Defining Community-Engaged Research

Community-engaged research isn’t a specific research methodology or a means to an end but “a process of building relationships so that you can work collaboratively with groups of people that are affiliated in some way,” Williams explained.

However, community engagement in research exists on a continuum with investigator-driven research on one side, followed by research that is community-placed, community-based and community-driven — the goal for the symposium’s sponsors.

The idea of research is discovering new information so with community-engaged research in particular, “we want to apply new information in new ways that actually improve the health of communities,” Williams said. “And to do that well requires commitment.”

The Researcher’s Perspective

Kristi Graves, PhD (new window), associate professor of oncology at Georgetown, spoke about her experiences working on a research project to address disparate health outcomes faced by Latina breast cancer survivors compared with their non-Latina peers. Graves is collaborating with Nueva Vida, a community-based organization serving Latina cancer patients and their families in Washington, D.C., Maryland and Virginia.

After they first met in 2007, Graves received a call from Nueva Vida’s executive director in 2012, explaining that the organization wanted to submit a research proposal to the Patient-Centered Outcomes Research Institute (PCORI) to evaluate a program that addresses quality of life disparities with Latina breast cancer survivors and their families.

“Not only did they have the program they wanted to evaluate, they brought the funding mechanism idea to the researcher,” Graves said. “It was a new agency.

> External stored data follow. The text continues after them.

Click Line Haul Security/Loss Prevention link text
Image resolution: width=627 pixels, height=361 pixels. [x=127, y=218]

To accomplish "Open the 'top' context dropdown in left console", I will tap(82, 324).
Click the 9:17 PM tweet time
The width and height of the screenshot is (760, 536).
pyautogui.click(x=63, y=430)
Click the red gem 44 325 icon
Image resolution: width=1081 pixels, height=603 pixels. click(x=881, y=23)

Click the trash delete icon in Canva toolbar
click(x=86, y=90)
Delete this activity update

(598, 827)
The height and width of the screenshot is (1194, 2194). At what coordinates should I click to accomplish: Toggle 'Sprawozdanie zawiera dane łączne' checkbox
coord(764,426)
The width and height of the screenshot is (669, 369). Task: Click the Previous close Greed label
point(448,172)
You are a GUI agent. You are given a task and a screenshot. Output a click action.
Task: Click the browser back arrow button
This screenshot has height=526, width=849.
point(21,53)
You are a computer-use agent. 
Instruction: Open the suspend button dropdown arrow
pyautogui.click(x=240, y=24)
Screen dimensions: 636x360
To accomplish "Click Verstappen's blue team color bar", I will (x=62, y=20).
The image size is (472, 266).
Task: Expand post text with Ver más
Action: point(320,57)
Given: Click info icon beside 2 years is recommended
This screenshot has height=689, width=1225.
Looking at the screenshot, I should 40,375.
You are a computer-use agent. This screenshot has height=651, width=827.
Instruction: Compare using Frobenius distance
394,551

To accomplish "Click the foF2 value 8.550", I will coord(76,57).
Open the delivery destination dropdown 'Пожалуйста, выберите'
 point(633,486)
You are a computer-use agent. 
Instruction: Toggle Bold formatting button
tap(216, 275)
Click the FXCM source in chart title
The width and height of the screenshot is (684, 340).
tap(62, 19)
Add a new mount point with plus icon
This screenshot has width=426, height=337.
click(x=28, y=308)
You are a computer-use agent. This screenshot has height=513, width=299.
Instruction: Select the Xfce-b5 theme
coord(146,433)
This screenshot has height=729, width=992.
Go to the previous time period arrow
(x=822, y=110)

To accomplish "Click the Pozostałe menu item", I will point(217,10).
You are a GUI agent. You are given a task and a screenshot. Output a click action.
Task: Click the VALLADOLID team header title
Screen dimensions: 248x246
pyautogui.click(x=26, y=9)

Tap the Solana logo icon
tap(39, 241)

I had never even heard of it before. So those are two remarkable things about Nueva Vida right there.” The staff at Nueva Vida also connected Graves with three other organizations doing similar work.  

As a researcher, Graves felt some anxiety related to working with the partners. For example, she would have preferred to narrow the pool of potential participants to cancer survivors who had completed their treatment, but the partners vetoed that idea. The four organizations also offered different services for families facing cancer, making them difficult to compare.

“In terms of my own readiness, I needed to let go of needing to have a lot of internal validity,” Graves said. “This is real-world research. Things may differ. I needed to make sure that I was ready to listen carefully throughout the process and take input from all team members.”

Once the research project was underway, Graves and her partners developed creative strategies for managing the needs of different groups. The intervention being evaluated was composed of eight different workshops, so five of the workshop topics were determined by the research team while the participants chose the remaining three. Community researchers completed a research training program in English or Spanish, depending on their preference. Team members discuss challenges they have faced on monthly conference calls and each research site has taken ownership of a participant newsletter, keeping everyone informed.  

Since reaching their recruitment goal, the researchers have focused on following up with participants, Graves said. Working on the project with members of the community has made the research more likely to address their real needs, while raising awareness of the community’s strengths and services, she said.

At the end of her talk, Graves thanked the community partners. “This work is being done by them and with them and I’m honored to be a part of it,” she said.